Facebook to Pay Millions of Pounds More in U.K. Tax

(Bloomberg) Facebook Inc. will stop routing advertising sales of its largest U.K. clients through Ireland, increasing its British tax bill by millions of pounds in a bid to improve transparency after facing criticism on tax avoidance.

Changes will be put in place in April, with the higher tax bill to be paid next year. Smaller business sales, where advertising is booked online with no staff intervention, will still be routed through the company’s Ireland offices, which will remain the firm’s international headquarters.

On Monday Facebook will inform its larger U.K. customers that from April they will receive invoices from Facebook U.K. and not Facebook Ireland, a spokesman for the company told Bloomberg in an e-mailed statement. It means U.K. sales made directly by the firm’s U.K. team will be booked in the U.K., not Ireland. Facebook U.K. will then record the revenue from these sales.

Facebook received widespread criticism in October after the social network giant was revealed to have paid only 4,327 pounds ($6,128) in taxes for 2014, less than the average U.K. worker. Google Inc. has also faced controversy over its U.K. tax affairs, settling a 130 million-pound payment in back taxes in January.

The overhaul of tax structure comes after increasing global pressure on its tax affairs and as a reaction to changing tax rules, the BBC, which first reported the news said, citing unidentified sources. Last year the U.K. implemented a new Diverted Profits Tax that assesses a 25 percent rate on the profits of companies found to have avoided U.K. tax due to "contrived" arrangements. The current top U.K. corporate tax rate is 20 percent, and it is set to fall to 18 percent by 2020.

Facebook does not break out how much revenue it earns from U.K. sales or what portion of those sales are supported by U.K.-based sales representatives rather than booked online without human support.
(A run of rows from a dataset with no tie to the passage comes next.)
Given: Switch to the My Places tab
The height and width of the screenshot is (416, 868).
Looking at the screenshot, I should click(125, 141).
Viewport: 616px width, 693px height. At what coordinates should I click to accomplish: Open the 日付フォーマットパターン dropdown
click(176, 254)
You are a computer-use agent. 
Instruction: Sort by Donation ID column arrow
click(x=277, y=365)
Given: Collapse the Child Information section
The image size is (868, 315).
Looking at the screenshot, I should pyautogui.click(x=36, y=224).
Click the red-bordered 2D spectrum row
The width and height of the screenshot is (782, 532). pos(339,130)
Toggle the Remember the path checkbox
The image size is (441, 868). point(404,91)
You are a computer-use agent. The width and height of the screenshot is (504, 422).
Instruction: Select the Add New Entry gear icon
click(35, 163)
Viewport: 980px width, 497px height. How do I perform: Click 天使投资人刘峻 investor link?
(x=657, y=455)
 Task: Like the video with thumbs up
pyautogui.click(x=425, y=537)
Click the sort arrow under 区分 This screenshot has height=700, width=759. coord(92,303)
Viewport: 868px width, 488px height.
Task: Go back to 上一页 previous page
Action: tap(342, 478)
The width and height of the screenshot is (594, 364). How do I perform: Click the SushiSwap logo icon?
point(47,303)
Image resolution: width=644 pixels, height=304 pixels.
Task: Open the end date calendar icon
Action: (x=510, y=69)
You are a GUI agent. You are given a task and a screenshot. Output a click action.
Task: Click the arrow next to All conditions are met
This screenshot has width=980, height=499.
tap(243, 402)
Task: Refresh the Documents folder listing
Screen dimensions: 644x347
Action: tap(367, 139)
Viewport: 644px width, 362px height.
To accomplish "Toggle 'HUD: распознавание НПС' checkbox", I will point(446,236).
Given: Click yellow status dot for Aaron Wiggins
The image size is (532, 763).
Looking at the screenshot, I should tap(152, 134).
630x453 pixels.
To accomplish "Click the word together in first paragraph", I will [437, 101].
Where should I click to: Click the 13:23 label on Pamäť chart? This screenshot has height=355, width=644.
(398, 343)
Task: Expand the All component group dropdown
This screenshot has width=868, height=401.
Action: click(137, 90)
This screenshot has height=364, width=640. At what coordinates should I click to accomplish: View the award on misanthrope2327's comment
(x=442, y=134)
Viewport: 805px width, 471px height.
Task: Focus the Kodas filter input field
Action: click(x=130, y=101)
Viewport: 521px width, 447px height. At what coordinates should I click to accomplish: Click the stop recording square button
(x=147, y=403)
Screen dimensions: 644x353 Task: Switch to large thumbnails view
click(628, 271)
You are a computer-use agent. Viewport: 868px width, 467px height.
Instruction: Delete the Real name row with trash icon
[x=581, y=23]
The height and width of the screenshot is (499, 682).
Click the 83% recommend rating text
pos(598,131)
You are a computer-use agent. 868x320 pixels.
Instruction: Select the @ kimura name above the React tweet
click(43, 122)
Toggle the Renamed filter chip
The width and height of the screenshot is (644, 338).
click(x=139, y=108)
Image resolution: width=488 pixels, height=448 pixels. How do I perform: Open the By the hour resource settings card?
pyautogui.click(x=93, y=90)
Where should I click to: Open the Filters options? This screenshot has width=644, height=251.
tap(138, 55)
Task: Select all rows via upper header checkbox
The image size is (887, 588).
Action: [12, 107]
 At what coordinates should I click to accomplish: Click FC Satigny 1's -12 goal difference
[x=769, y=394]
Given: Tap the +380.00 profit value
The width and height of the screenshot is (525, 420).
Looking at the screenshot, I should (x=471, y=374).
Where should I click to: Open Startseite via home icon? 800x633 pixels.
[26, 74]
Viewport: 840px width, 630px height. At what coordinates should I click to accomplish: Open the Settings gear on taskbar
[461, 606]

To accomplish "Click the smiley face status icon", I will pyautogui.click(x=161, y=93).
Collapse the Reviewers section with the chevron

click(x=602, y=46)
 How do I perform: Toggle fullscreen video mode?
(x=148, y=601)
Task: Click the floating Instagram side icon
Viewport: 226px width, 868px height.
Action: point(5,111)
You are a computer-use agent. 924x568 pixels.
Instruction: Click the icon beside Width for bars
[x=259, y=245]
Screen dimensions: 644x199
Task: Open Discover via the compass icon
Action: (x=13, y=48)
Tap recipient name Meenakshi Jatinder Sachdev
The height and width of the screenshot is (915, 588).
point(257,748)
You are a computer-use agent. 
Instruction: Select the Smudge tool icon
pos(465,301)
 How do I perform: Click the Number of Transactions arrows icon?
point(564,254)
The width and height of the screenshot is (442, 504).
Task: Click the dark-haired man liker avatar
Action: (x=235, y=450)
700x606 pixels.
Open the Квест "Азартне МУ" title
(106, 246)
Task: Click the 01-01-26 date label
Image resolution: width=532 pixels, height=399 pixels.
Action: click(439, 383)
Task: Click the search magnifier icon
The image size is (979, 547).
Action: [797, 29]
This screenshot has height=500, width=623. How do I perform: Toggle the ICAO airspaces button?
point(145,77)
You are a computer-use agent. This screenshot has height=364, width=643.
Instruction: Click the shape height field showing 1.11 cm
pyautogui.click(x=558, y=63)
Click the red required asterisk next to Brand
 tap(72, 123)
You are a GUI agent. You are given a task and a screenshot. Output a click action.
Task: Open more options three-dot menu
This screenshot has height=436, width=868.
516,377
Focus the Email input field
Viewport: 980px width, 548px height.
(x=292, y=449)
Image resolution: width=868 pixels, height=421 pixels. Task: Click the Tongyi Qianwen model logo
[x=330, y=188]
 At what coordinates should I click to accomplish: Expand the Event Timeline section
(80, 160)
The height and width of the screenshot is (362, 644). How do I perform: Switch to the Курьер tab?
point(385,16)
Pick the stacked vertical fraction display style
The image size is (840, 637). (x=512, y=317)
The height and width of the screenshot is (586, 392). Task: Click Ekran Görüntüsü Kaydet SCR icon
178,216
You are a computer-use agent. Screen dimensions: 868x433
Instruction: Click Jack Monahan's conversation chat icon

The company employs 850 people in the U.K. and Facebook spokesman Chris Norton said sales booked by local sales people represented "a substantial" portion of its total sales to U.K. customers.

The new tax recognition structure will include customers such as food retailer Tesco Plc and advertising giant WPP Plc.

The British Treasury welcomed the additional revenue. “The government is committed to making sure multinationals pay their fair share of tax,” it said in a statement. “That’s why we’ve taken unprecedented action both domestically through introducing the diverted profits tax, and internationally through leading the world’s major economies to introduce new rules to tackle aggressive tax planning by multinationals.”

But Chancellor of the Exchequer George Osborne is unlikely to repeat the public welcome he gave Google’s announcement. After he publicly described that as a “victory,” he was pilloried by the opposition Labour Party, which argued the amount the company was paying was “derisory.”

Her Majesty’s Revenue & Customs, the U.K. tax agency, said it does not comment on individual taxpayers, but said in an e-mailed statement that it “ensures that all multinationals pay the tax due under U.K. law and we do not settle for a penny less. We will closely examine any business’s structure on behalf of the British public to make absolutely sure they pay all the tax due to the U.K. And the new Diverted Profits Tax will ensure the U.K. gets its fair share of tax from a multinational’s profits by making them restructure to stop shifting profits overseas."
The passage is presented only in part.